## Begin Extracted records

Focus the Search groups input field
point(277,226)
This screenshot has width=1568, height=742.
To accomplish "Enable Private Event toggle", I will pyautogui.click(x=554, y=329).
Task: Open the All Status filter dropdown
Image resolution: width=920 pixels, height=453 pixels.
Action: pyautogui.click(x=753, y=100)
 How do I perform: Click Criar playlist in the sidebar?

## End Extracted records
## Begin Extracted records

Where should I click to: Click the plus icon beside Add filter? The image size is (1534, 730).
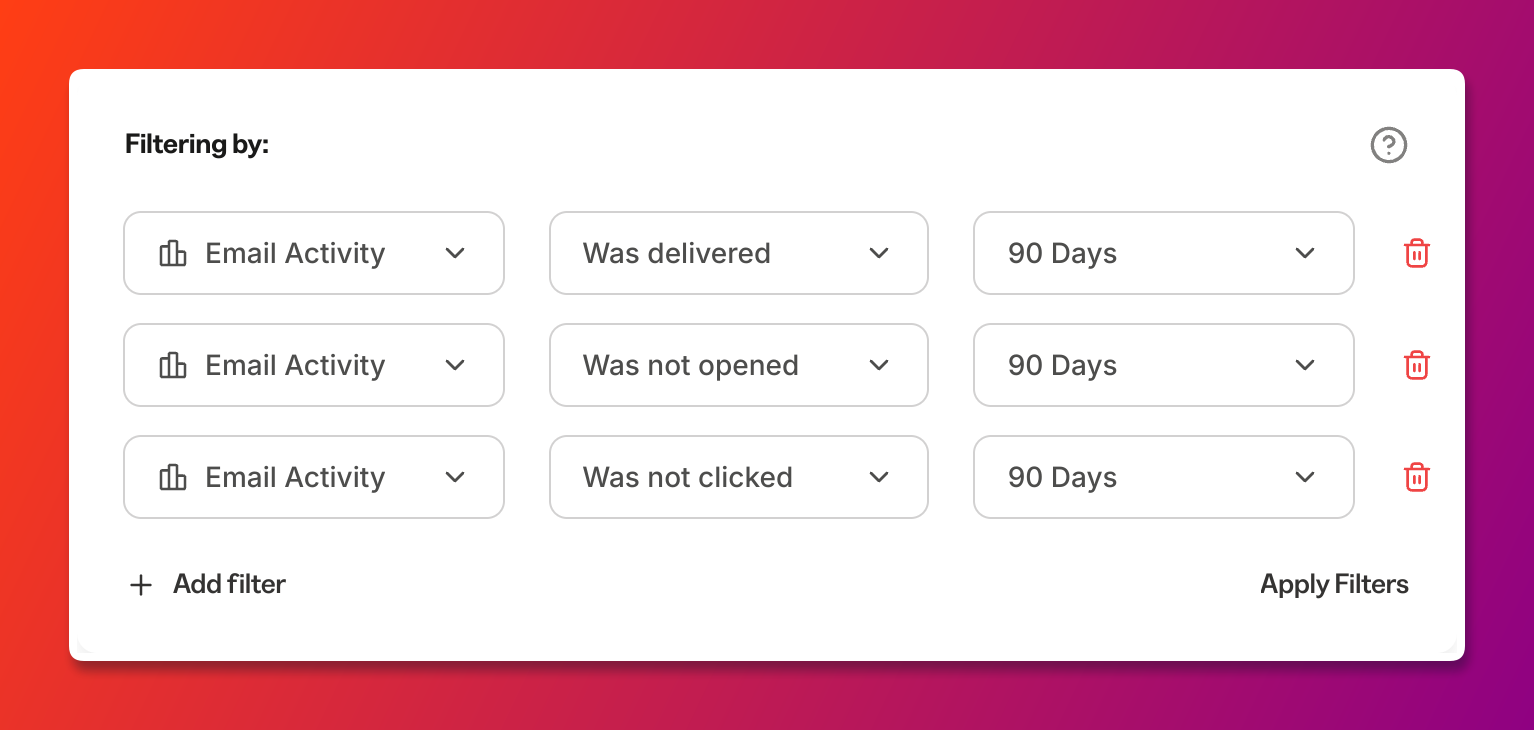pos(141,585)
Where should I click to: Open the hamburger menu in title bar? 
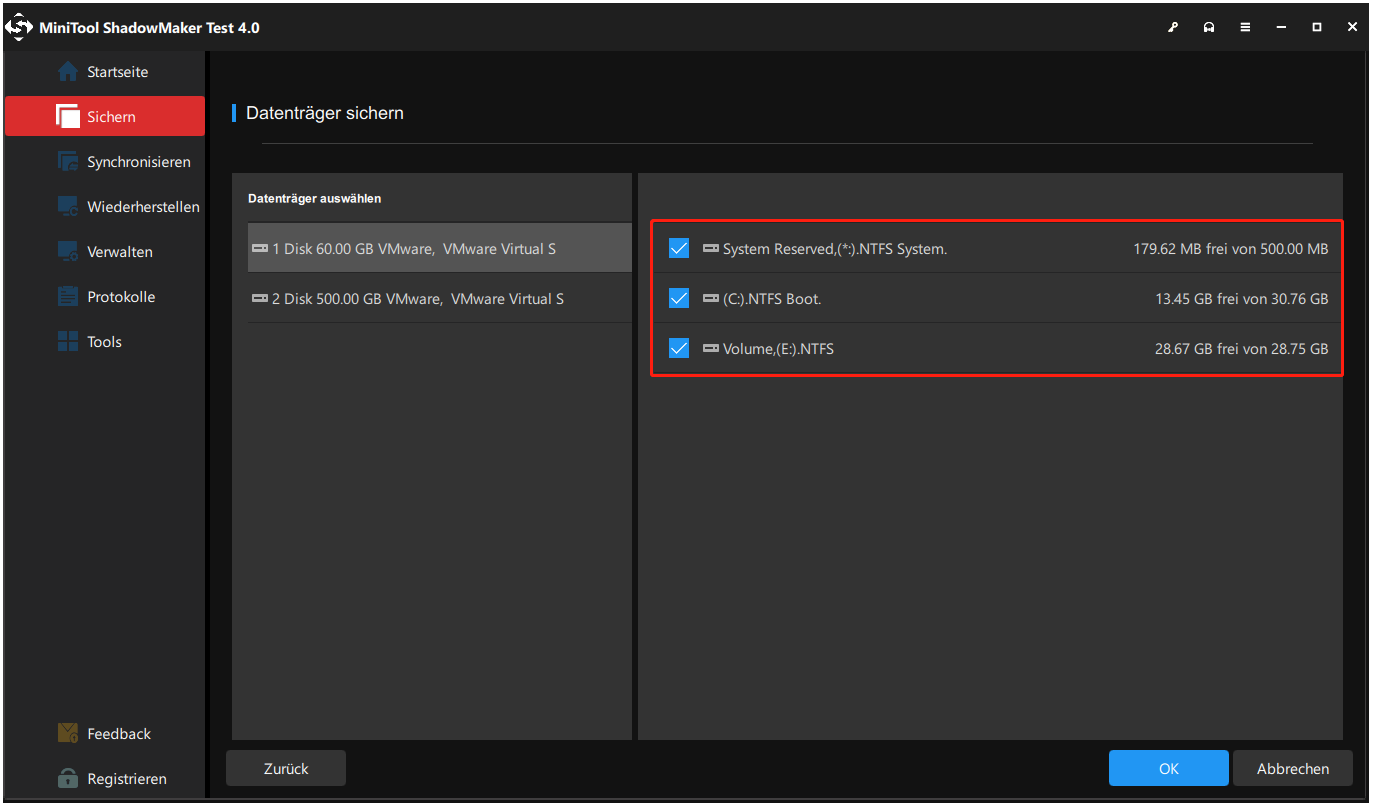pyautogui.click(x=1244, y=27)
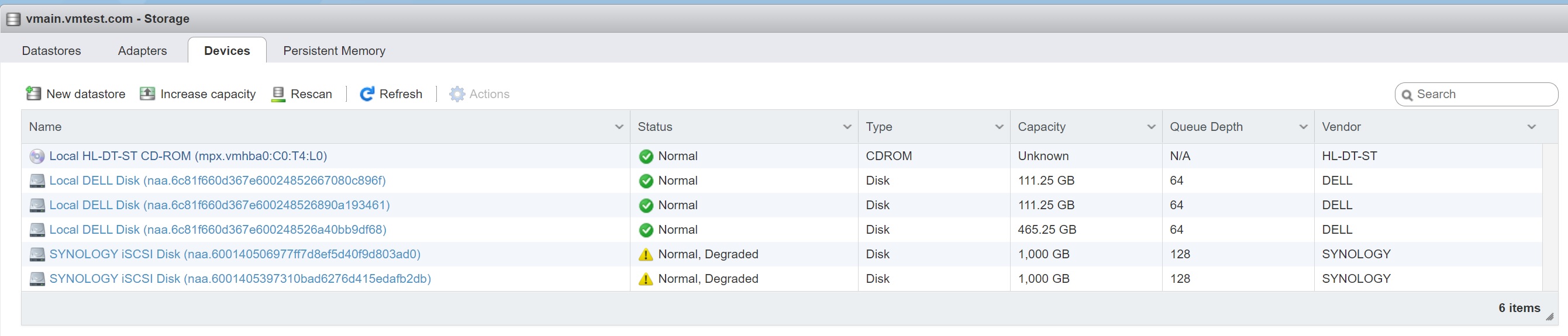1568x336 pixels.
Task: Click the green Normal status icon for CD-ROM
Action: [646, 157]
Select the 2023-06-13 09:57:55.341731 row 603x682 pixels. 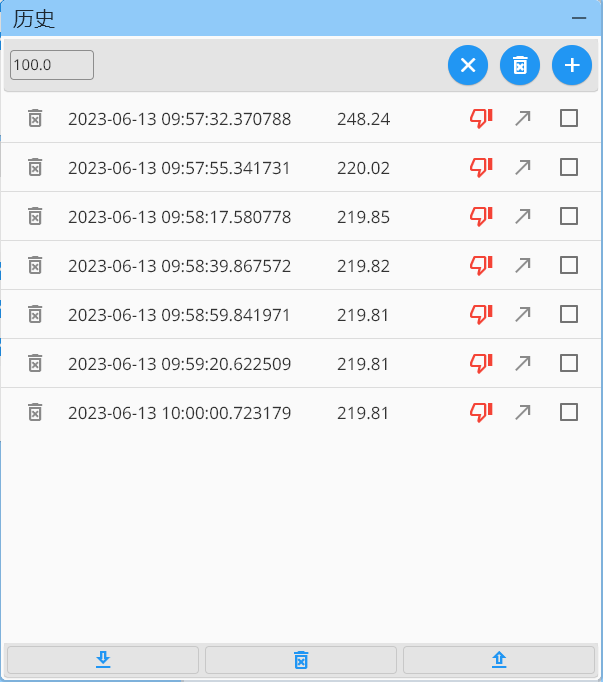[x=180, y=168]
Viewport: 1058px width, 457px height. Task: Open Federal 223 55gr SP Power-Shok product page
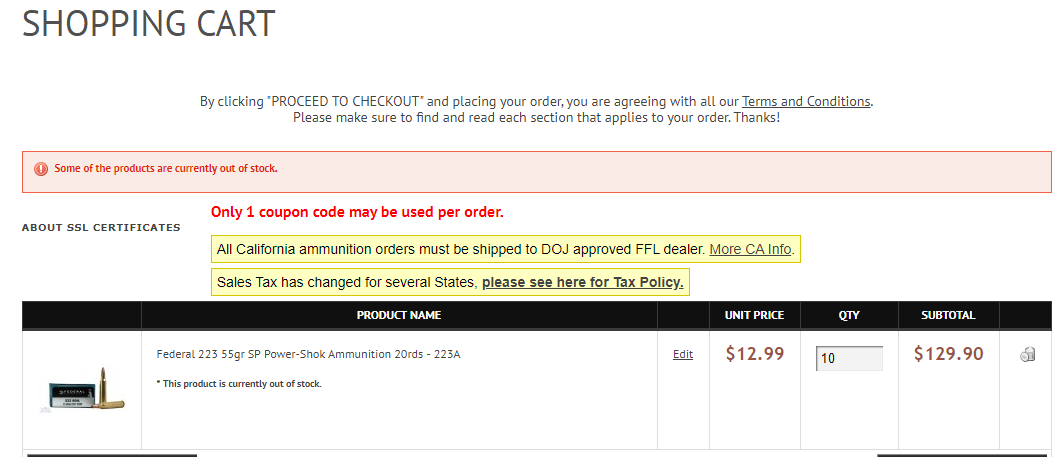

## End Extracted records

### Exercise instructions
Copy the rows from the line with "Focus the Search groups input field" to the line with "How do I perform: Click" word for word, including both of those lines.

### Answer to the problem
Focus the Search groups input field
point(277,226)
This screenshot has width=1568, height=742.
To accomplish "Enable Private Event toggle", I will pyautogui.click(x=554, y=329).
Task: Open the All Status filter dropdown
Image resolution: width=920 pixels, height=453 pixels.
Action: pyautogui.click(x=753, y=100)
 How do I perform: Click Criar playlist in the sidebar?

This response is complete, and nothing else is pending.